The thrust of Isaiah 1 was God (through Isaiah) challenging the people of Israel, telling them that He hated their religious activity because it didn’t align with His own definition of justice and righteousness. He intended to shortly purge His people of their unrighteousness, and was inviting them (“Come let us reason together”) into a much-needed dialog about His ways.
In the New Testament, Jesus taught that “the whole Law and the Prophets” “hang on” loving God and neighbor. In Matthew 18, He focused on the goal of winning over the other party in a dispute. And in Matthew 25, Jesus explicitly tied the final judgement of righteousness to how we treat “the least of these” – the hungry and thirsty, the stranger, the sick – and even the guilty imprisoned for their crimes.
From a high-level view, I find that the word “justice” in the Bible is very frequently paired as “righteousness and justice” or “justice and mercy.” There’s an inherent duality there. God’s standards demand justice coupled with love.
And in fact the Lord’s character is no different than He requires of His people. When the Lord revealed Himself to Moses, so richly and fully that Moses came down the mountain literally glowing, He said this about Himself: “The LORD, the LORD God, compassionate and merciful, slow to anger, and abounding in faithfulness and truth; who keeps faithfulness for thousands, who forgives wrongdoing, violation of His Law, and sin; yet He will by no means leave the guilty unpunished, inflicting the punishment of fathers on the children and on the grandchildren to the third and fourth generations.” His FIRST position was love and mercy and forgiveness.
So I find a need to adjust my understanding of justice, and in particular to rethink my position on “social justice.” Certainly there is evil in some manifestations of social justice, but that is true of every corruption of a Biblical principle. What I now see in the Bible convicts me that I need to pay more attention to those appealing for better treatment of all the oppressed. That is true even if that cry for mercy and justice uses a term that I previously criticized as calling for socialism or Marxism. I find that there is so much more to those cries than I understood, and I cannot allow myself to be triggered by terminology to miss the heart of the matter.
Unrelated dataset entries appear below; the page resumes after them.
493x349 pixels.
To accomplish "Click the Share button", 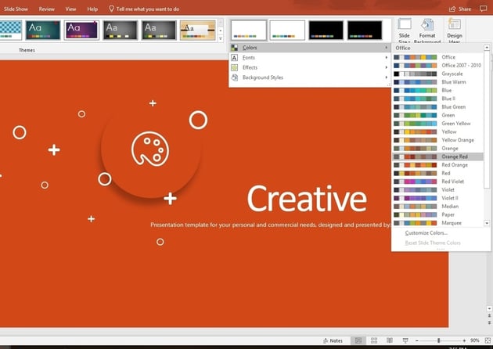I will point(461,9).
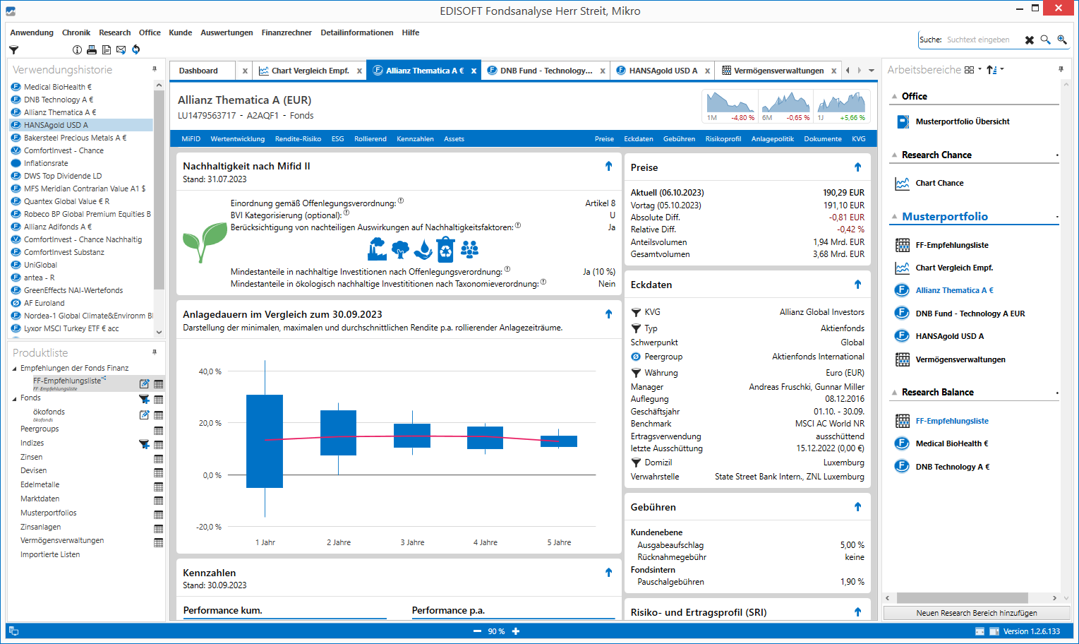Open the table view icon for Peergroups
This screenshot has height=644, width=1079.
(158, 431)
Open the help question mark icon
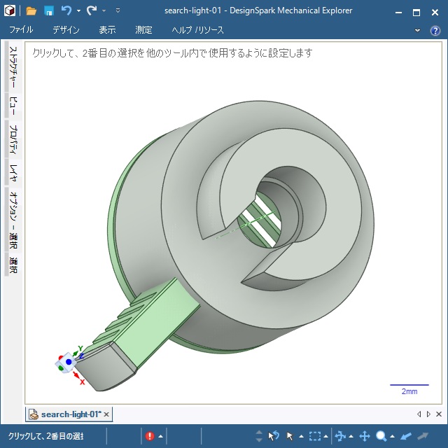The height and width of the screenshot is (448, 448). (x=435, y=31)
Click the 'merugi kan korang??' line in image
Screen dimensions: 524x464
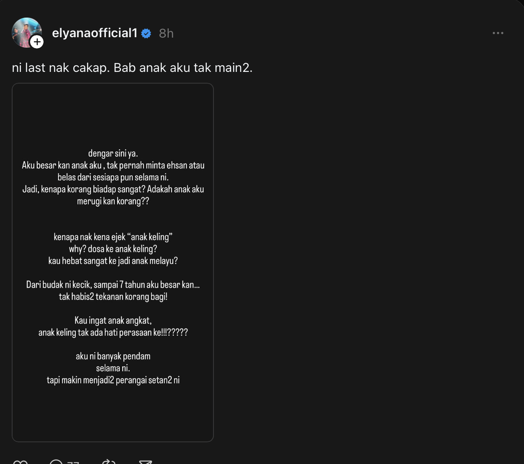[x=113, y=201]
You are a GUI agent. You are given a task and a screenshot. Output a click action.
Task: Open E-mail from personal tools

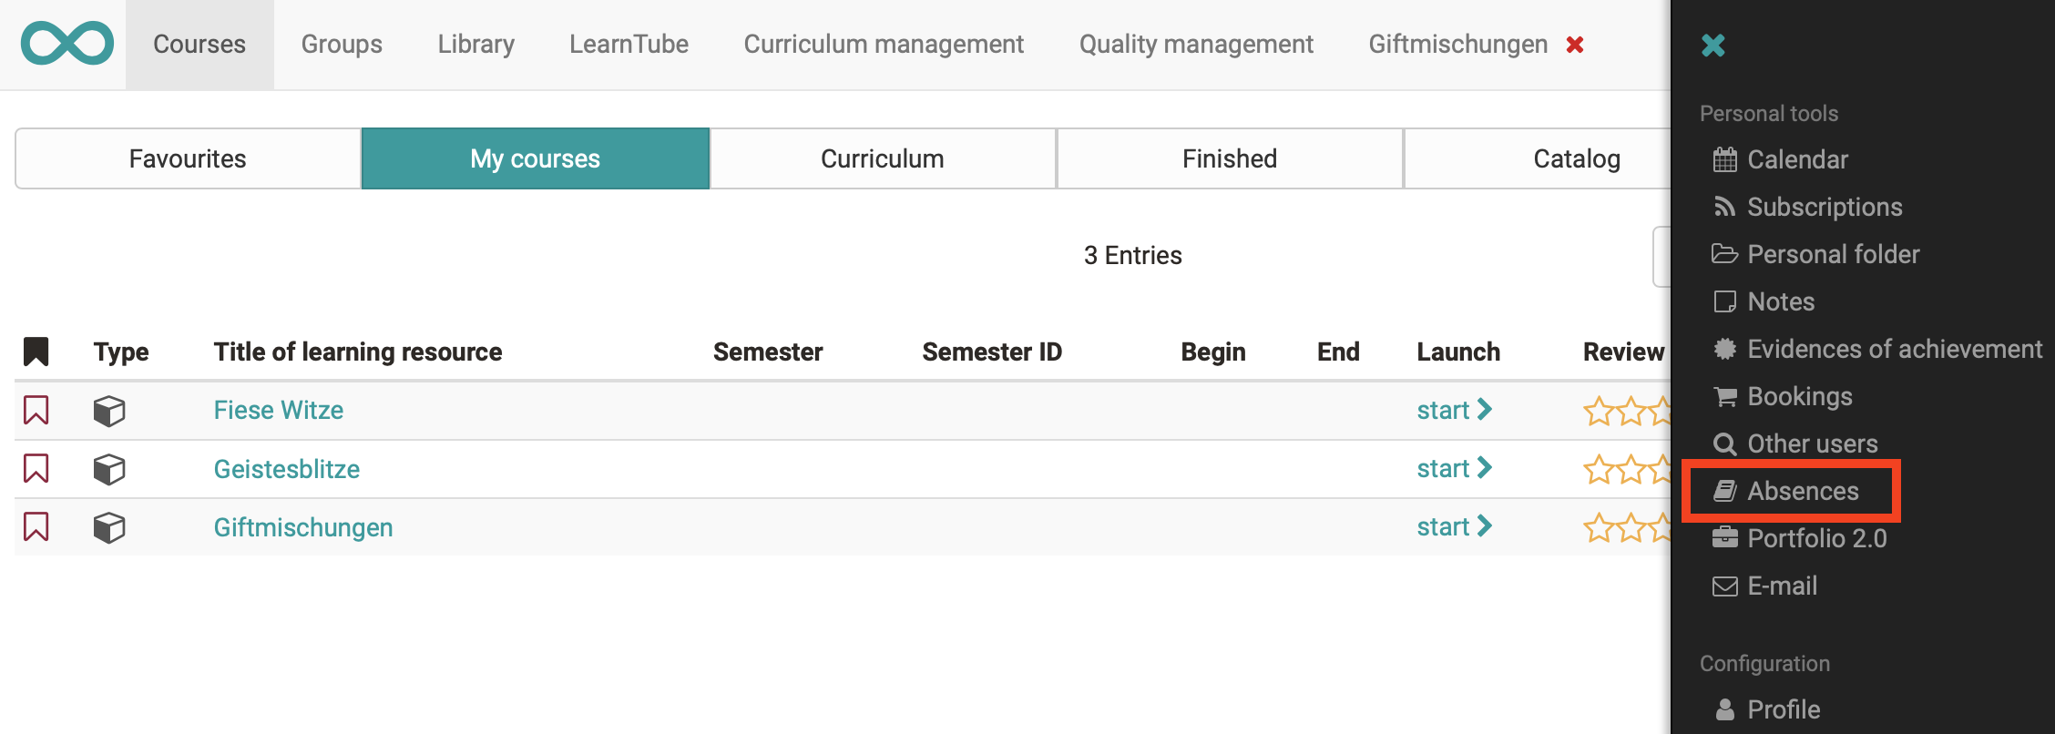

60 Minutes did a story on the German prison system. I knew some countries did it differently but even they blew me away with their concept of justice and rehabilitation for even their most violent offenders. I too at one point thought as you did. I will never forget a conversation I bag with my SIX year old son. I don’t know what prompted the conversation but we started talking about the death penalty (yes I was talking to my son about the death penalty at six years old). You know because I’m my home we talk about light subjects. Anyway I gave him a scenario of someone that in our country would get the death penalty. I asked him if he thought it was a correct thing for the state to execute someone. He looked at me and said no. At the time I was a proponent for the death penalty. His response melted my heart immediately. It stopped me in my tracks and had me re-evaluate my position. That was the turning point for me. I am not lost on how things may have been different if he had said yes. Would it have solidified my position further? I asked him not because I was trying to convert him to my way of thinking but because I was truly wanting to hear the thoughts of the mind of one that had not had a ton of social conditioning we all get. You could say I’m part of that social conditioning but in this case I am happy he helped to shape me. He is a good and kind man – I think he always has been.